◆ What needs to be done
Print the records below exactly as they appear. Omit all pictures.

◆ Records
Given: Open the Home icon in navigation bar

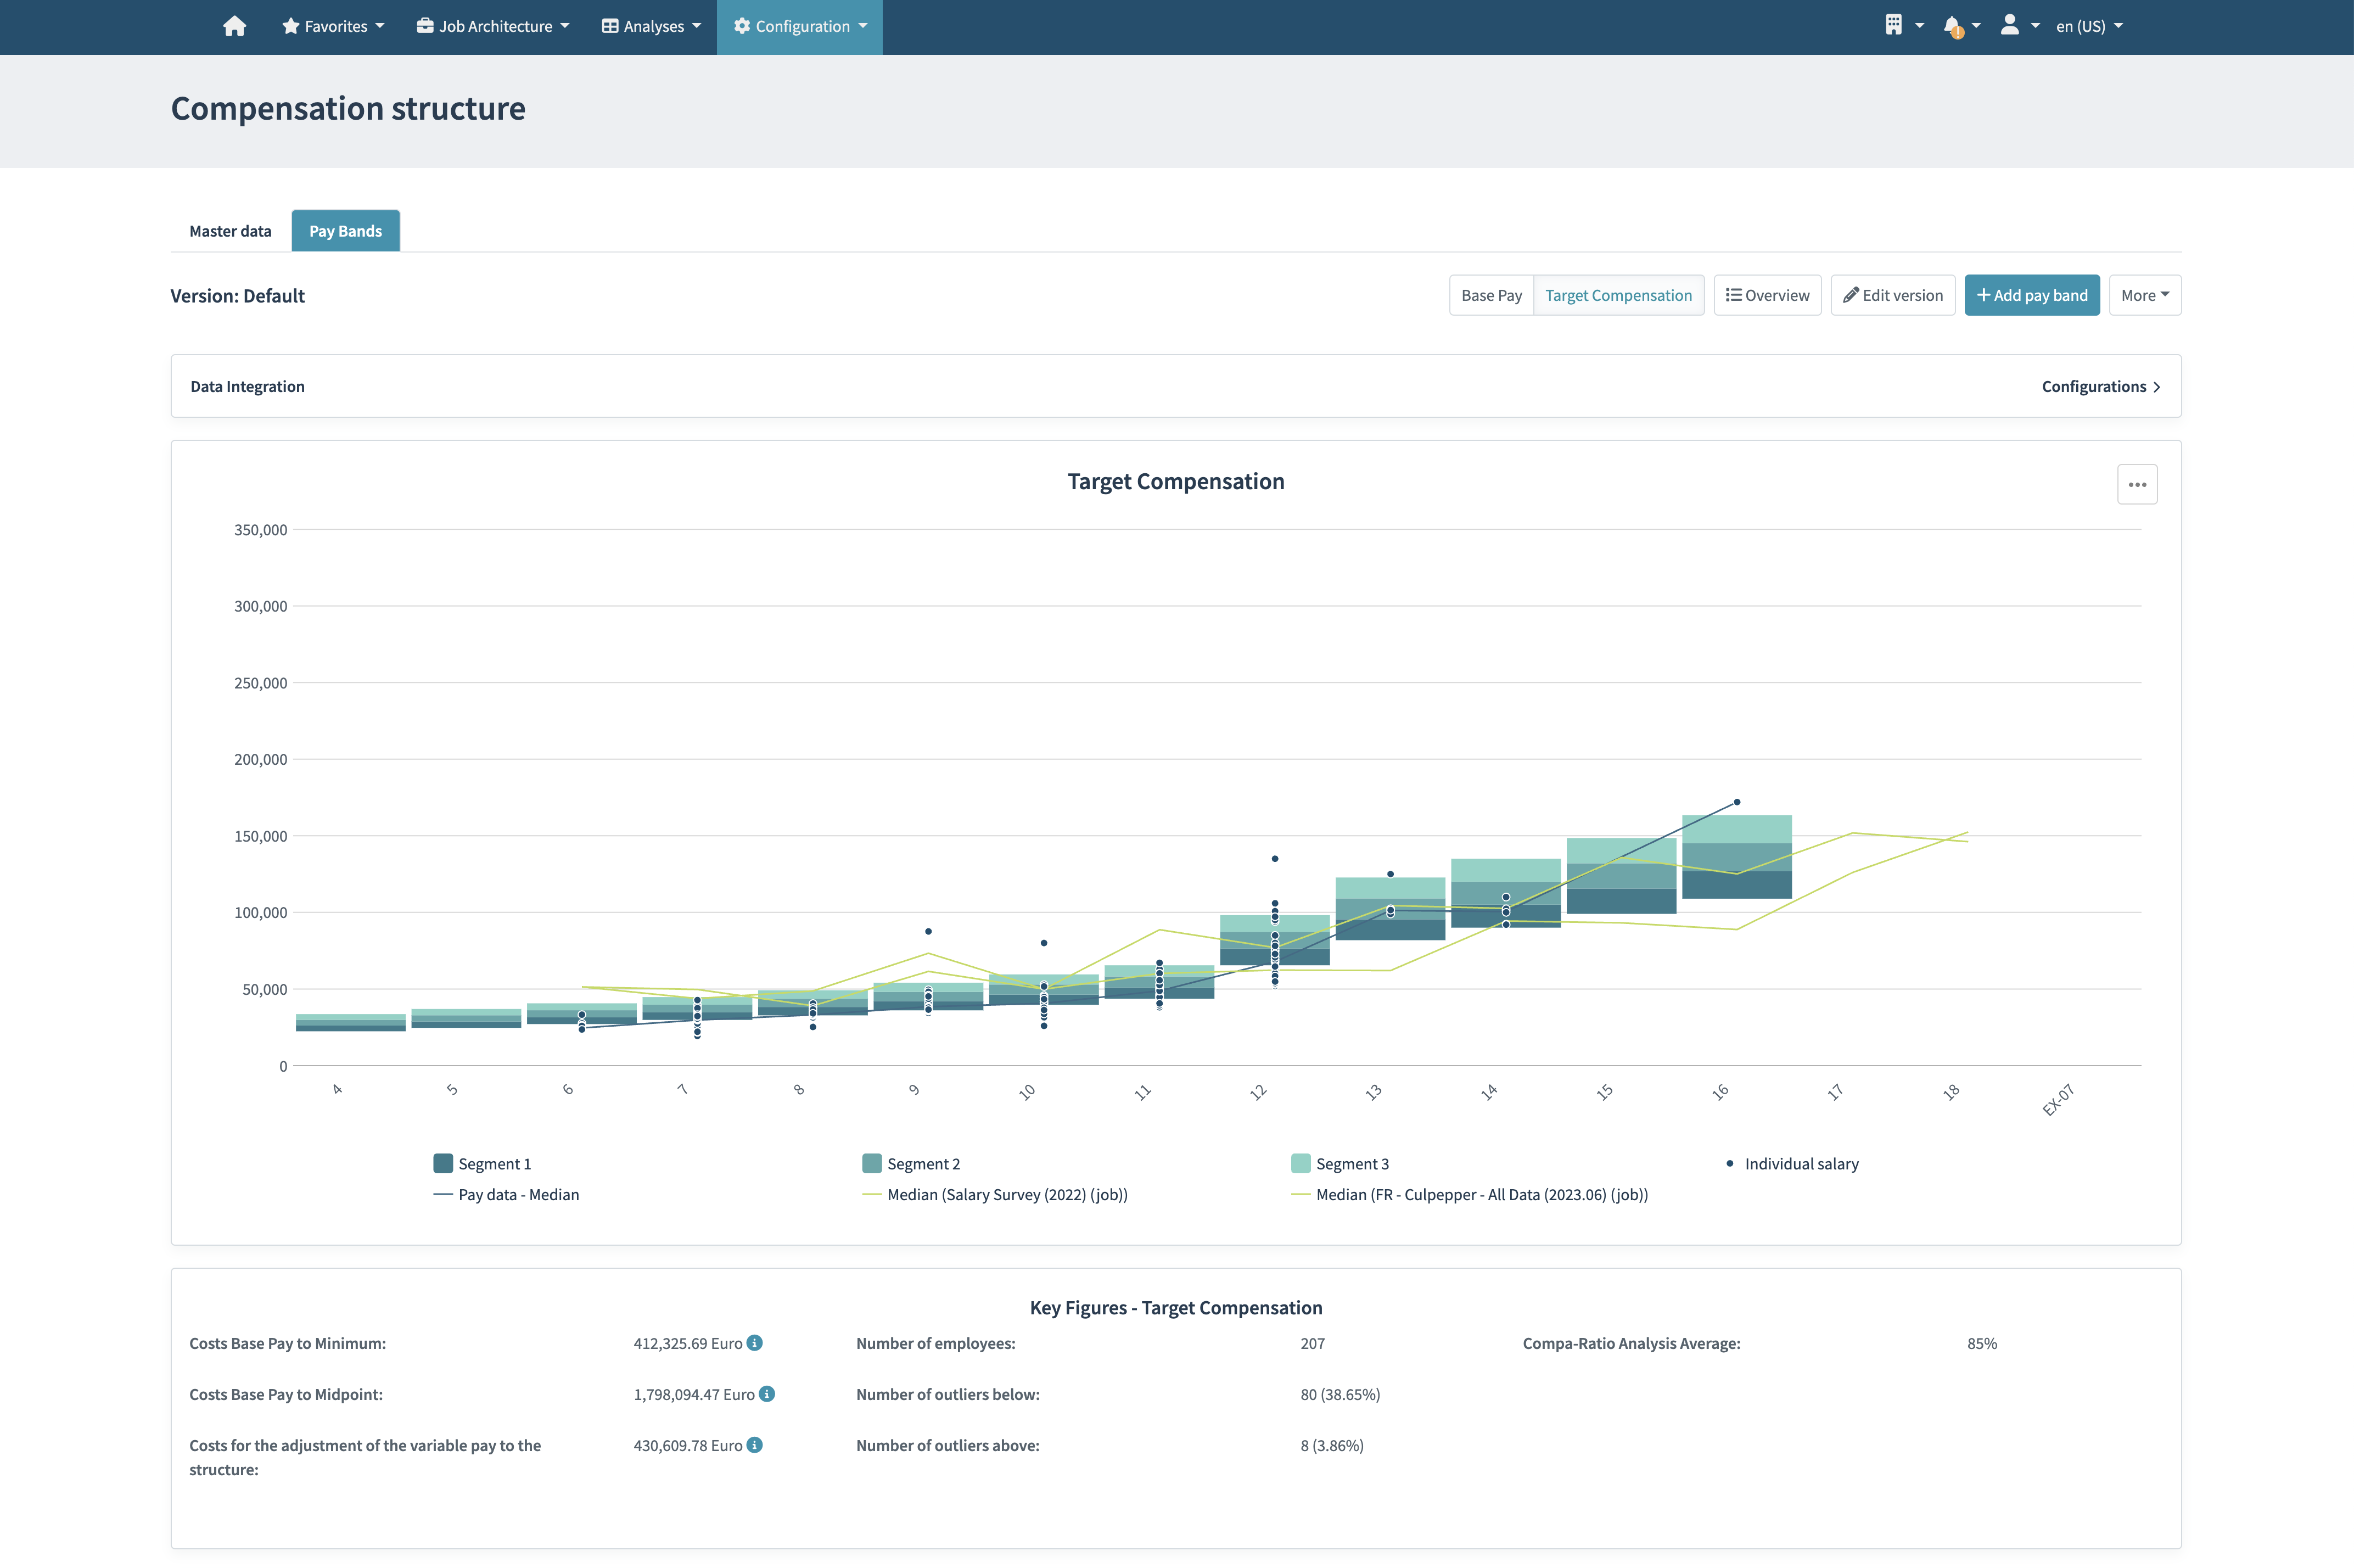Looking at the screenshot, I should pos(234,26).
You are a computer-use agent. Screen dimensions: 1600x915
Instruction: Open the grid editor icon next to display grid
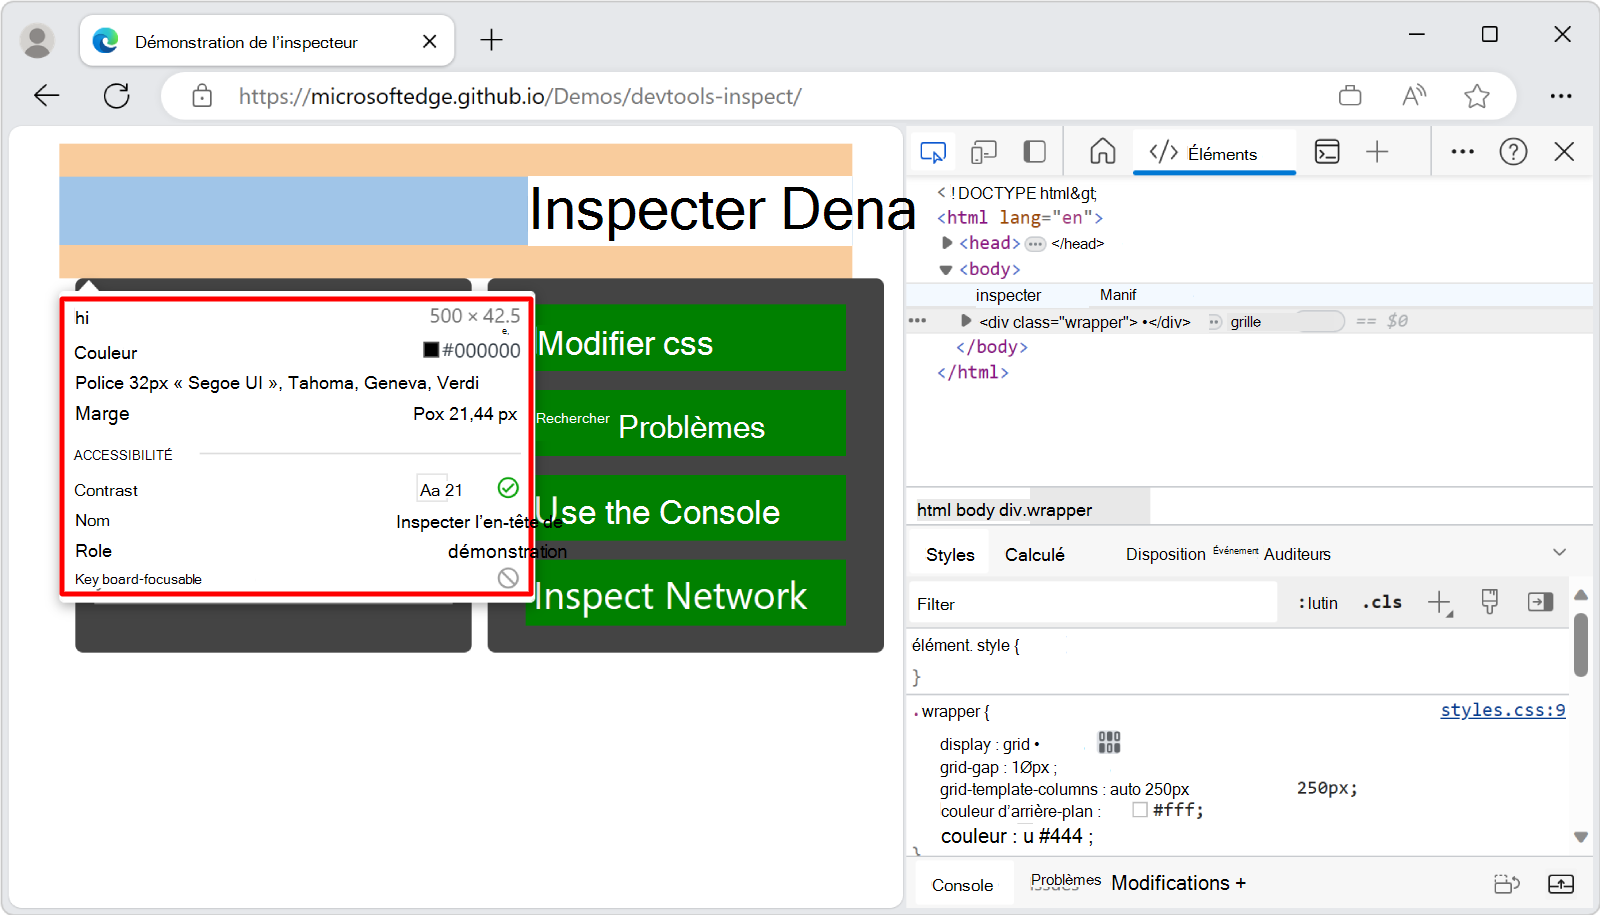(x=1108, y=742)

◆ Task output
Given: Open the Home icon in navigation bar

Looking at the screenshot, I should pos(234,26).
You are a computer-use agent. Screen dimensions: 1600x915
Instruction: Open the grid editor icon next to display grid
(x=1108, y=742)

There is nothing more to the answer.